Take from the entries below the stretch from the line with "CH/Gym cell on L1" through the line with "The image size", and return it exactly, leaving the pictures out.

→ DATA FOR PROCESSING
════════════════

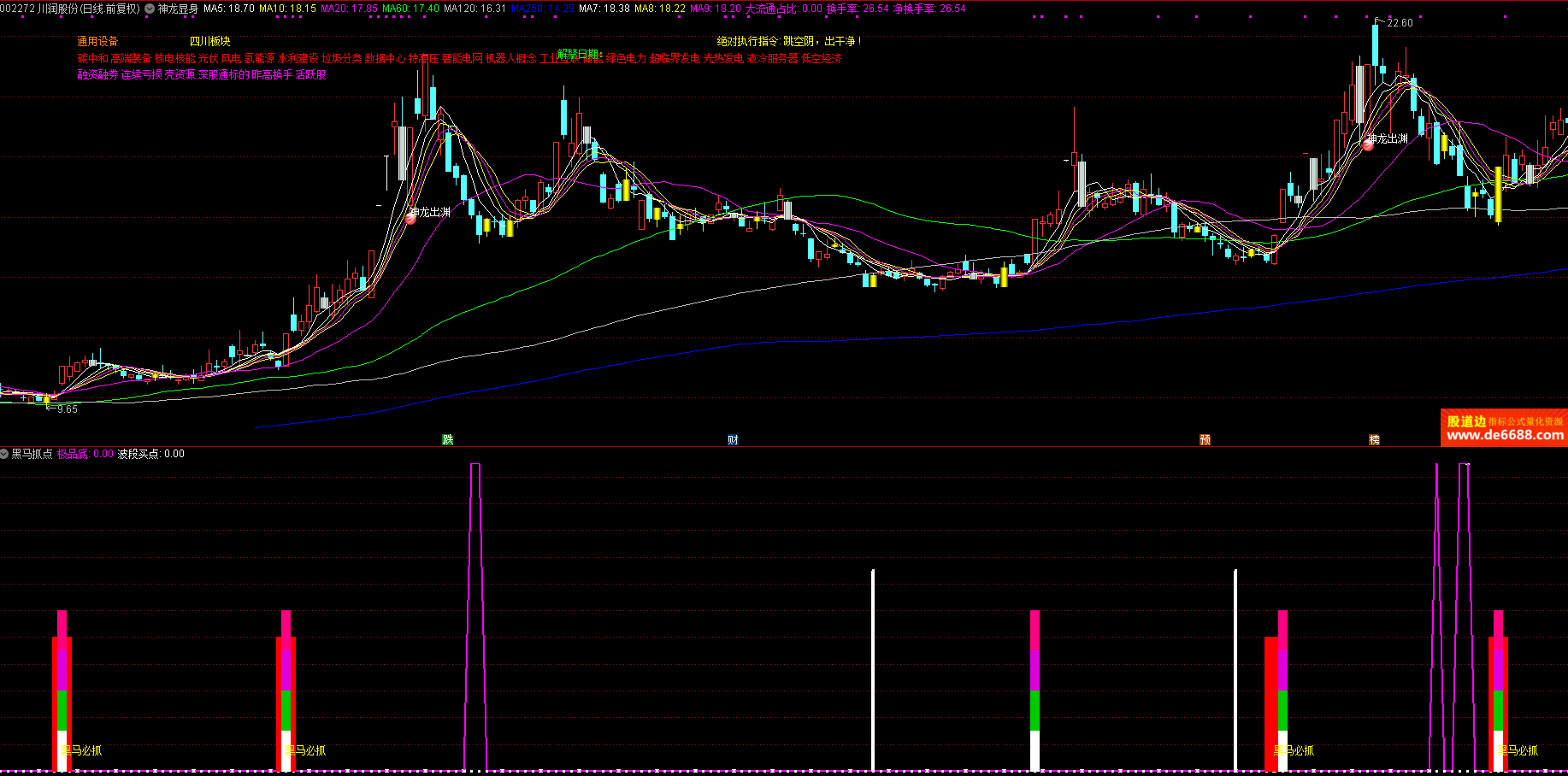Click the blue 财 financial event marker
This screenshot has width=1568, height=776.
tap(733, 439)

════════════════

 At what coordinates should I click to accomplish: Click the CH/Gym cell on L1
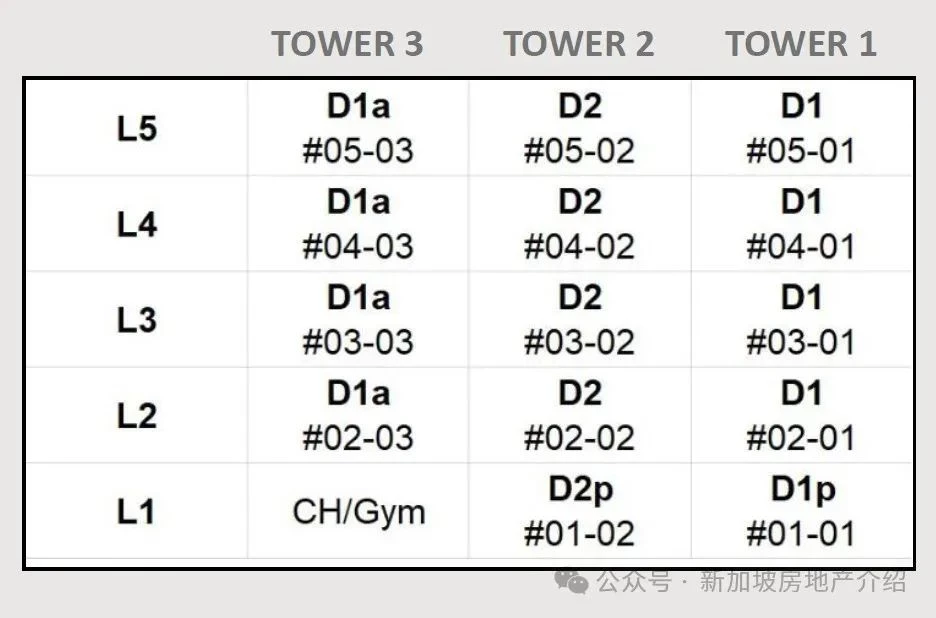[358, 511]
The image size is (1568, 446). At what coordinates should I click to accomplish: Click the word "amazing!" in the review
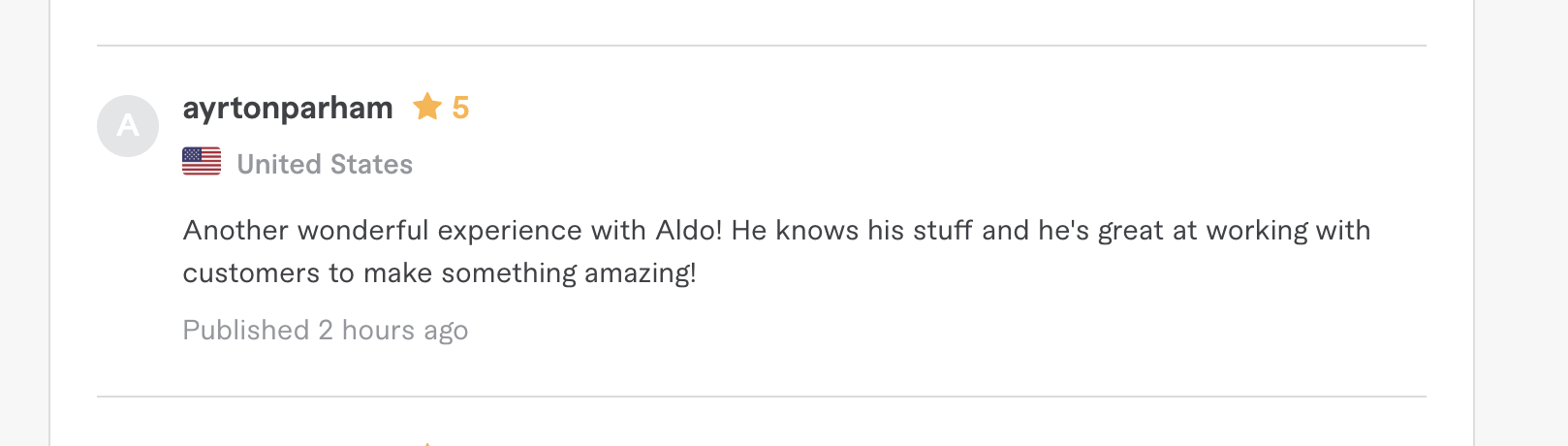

════════════════

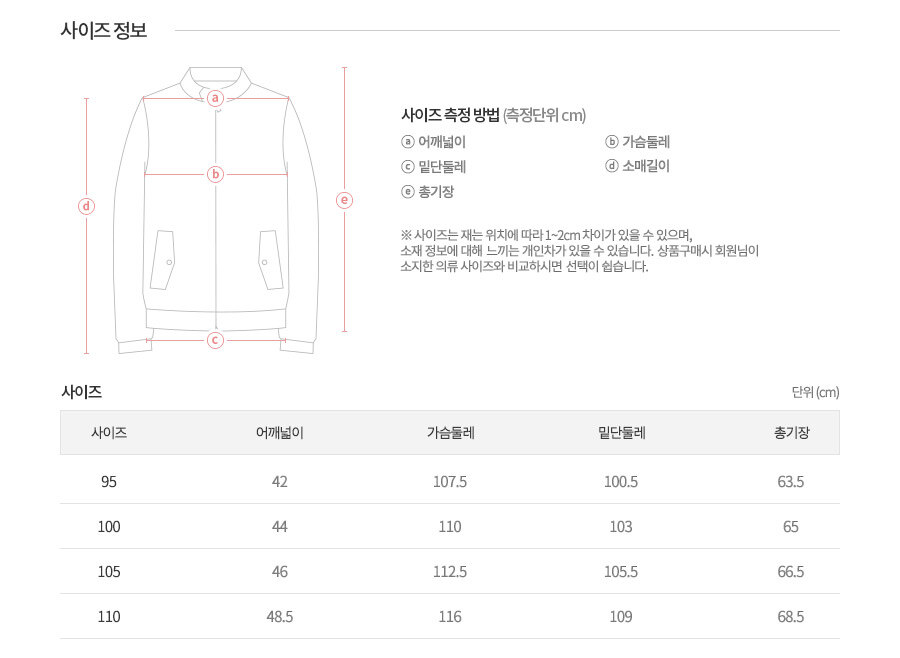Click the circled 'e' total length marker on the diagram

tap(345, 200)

════════════════

→ RESPONSE AREA
 At what coordinates should I click to accomplish: Click the CH/Gym cell on L1
[358, 511]
The image size is (1568, 446). At what coordinates should I click to accomplish: Click the word "amazing!" in the review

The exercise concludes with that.